One of the most important things we learn from the life of Jesus Christ is that God is not selfish. Yet in many of our descriptions about God we make Him out as selfish and demanding. Sin, and God must punish someone, we are just fortunate that instead of punishing the guilty He is willing to punish His loving Son. So Modern Christianity has tried to adjust their view to keep God as loving as possible because God was willing to let His Son come and pay our penalty. In essence we present a mixed view of God, a wrathful Father and a compassionate Son.

What if by discipleship we talked about the God who is ultimately selfless, who is completely oriented toward others? A God who created a world for others and reveals Himself for others because He knows that life can only be found in a connection with Him the source of life. How much different would our discipleship be if our focus was on the gifts of God rather than assumed demands of God.

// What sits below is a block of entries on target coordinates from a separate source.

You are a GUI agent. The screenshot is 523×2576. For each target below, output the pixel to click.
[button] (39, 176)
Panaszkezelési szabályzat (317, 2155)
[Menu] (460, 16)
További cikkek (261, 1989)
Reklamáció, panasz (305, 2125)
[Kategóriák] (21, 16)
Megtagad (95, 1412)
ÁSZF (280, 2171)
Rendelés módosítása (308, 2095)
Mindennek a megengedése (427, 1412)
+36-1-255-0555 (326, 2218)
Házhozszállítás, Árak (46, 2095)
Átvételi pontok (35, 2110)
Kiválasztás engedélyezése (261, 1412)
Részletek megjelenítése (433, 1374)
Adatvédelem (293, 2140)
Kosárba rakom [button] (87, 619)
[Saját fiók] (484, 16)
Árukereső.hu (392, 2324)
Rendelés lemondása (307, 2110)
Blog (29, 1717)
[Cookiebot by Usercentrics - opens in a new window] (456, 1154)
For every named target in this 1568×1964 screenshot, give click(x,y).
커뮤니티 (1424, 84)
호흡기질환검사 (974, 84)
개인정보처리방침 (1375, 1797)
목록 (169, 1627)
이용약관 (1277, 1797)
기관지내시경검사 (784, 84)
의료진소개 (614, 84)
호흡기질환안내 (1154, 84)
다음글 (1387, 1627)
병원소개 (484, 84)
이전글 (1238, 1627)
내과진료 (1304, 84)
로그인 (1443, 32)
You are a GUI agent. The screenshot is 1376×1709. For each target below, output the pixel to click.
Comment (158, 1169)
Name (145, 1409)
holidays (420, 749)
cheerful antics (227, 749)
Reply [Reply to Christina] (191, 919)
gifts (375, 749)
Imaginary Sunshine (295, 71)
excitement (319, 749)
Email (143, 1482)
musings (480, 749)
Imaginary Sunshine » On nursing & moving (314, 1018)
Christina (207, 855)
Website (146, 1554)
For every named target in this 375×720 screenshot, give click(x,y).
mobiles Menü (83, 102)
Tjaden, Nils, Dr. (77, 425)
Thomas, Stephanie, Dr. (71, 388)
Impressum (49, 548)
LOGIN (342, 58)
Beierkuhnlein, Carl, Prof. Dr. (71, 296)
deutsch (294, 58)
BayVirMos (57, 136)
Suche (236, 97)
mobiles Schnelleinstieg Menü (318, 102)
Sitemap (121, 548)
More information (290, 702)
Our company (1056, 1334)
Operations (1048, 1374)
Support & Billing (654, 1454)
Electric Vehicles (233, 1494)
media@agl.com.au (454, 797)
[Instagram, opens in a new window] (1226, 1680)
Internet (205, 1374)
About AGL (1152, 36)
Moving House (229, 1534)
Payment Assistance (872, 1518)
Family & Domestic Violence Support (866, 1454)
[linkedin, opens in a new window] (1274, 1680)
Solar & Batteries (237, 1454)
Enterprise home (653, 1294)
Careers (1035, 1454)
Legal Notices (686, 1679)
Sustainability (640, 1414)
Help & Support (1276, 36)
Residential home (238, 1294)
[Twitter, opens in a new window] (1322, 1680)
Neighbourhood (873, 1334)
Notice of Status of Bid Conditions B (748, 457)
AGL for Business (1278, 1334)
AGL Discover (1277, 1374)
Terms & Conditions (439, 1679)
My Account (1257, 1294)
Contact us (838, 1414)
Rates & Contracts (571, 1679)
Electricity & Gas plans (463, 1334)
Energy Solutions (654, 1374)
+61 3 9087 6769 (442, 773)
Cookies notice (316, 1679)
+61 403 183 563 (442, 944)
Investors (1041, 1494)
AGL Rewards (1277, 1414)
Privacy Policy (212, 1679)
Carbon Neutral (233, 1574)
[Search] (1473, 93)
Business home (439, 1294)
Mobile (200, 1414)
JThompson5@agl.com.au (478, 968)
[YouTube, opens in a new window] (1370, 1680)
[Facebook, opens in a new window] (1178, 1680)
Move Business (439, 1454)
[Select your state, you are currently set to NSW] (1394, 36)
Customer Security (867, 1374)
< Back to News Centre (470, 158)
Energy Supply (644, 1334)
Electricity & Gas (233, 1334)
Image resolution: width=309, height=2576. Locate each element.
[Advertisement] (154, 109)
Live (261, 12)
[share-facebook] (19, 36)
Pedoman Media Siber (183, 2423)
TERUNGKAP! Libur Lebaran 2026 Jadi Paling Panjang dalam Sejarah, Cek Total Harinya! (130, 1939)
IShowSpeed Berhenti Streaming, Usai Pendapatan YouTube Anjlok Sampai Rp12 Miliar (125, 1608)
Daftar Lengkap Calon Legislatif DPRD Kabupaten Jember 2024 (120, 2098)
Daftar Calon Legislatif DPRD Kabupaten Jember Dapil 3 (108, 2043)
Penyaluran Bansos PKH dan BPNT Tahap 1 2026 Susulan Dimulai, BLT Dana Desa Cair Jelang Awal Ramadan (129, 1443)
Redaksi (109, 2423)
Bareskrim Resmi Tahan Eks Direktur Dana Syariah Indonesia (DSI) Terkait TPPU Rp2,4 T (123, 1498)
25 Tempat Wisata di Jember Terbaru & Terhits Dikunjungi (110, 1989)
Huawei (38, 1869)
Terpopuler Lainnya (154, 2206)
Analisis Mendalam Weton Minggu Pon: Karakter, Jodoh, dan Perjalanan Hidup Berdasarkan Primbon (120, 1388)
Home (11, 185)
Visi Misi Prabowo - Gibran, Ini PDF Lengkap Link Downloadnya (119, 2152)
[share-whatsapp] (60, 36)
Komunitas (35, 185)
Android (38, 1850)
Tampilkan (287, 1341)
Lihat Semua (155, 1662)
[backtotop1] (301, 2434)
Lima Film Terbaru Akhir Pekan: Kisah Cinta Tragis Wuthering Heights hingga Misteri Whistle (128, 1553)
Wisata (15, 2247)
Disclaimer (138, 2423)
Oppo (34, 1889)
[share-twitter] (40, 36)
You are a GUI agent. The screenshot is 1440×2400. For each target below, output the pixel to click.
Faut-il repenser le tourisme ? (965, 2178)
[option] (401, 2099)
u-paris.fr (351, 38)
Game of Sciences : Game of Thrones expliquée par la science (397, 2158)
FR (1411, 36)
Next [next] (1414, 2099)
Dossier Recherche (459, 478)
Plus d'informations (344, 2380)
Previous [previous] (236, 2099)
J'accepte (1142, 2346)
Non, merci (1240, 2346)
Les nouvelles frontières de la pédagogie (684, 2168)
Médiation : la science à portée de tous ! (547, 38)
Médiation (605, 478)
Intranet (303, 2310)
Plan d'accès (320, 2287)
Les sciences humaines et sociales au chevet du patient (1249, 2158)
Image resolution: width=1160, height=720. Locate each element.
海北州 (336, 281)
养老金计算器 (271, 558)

What would our discipleship be if we were reaching out to people to comfort them and support them and stimulate them in our churches and our communities? Would an “others” centered church make a homosexual or an agnostic feel comfortable to attend? Would an “others” centered church demand that only their theological view could be expressed or would it invite people to present their opinions and encourage everyone’s growth?

It seems to me we have taken the discipleship idea and turned it on its head. We are not focused on others we are focused upon making people conform to our self centered view of what a Christian should be. I prefer to think that God will make His disciples, we introduce them to our God, we stimulate their thinking and we support their growth until ultimately they feel called and comfortable to be His disciples. The Great commission is to introduce God to people via a self replicating system of people to people “other” centered relationships. But we still have to be real, we are by nature selfish so we will often fail to be “other” centered we are not perfect but we can be better, we can do better.

Let us stop preaching to people and start relating to people, they need it and we need it and Christianity needs it. Maybe the quote about being perfect from the Sermon on the Mount is about being complete (another word in Greek for perfection) that is have a relationship with the God who is reaching out to us and invites us to “let this mind of Christ be in you”. Complete, connected to God.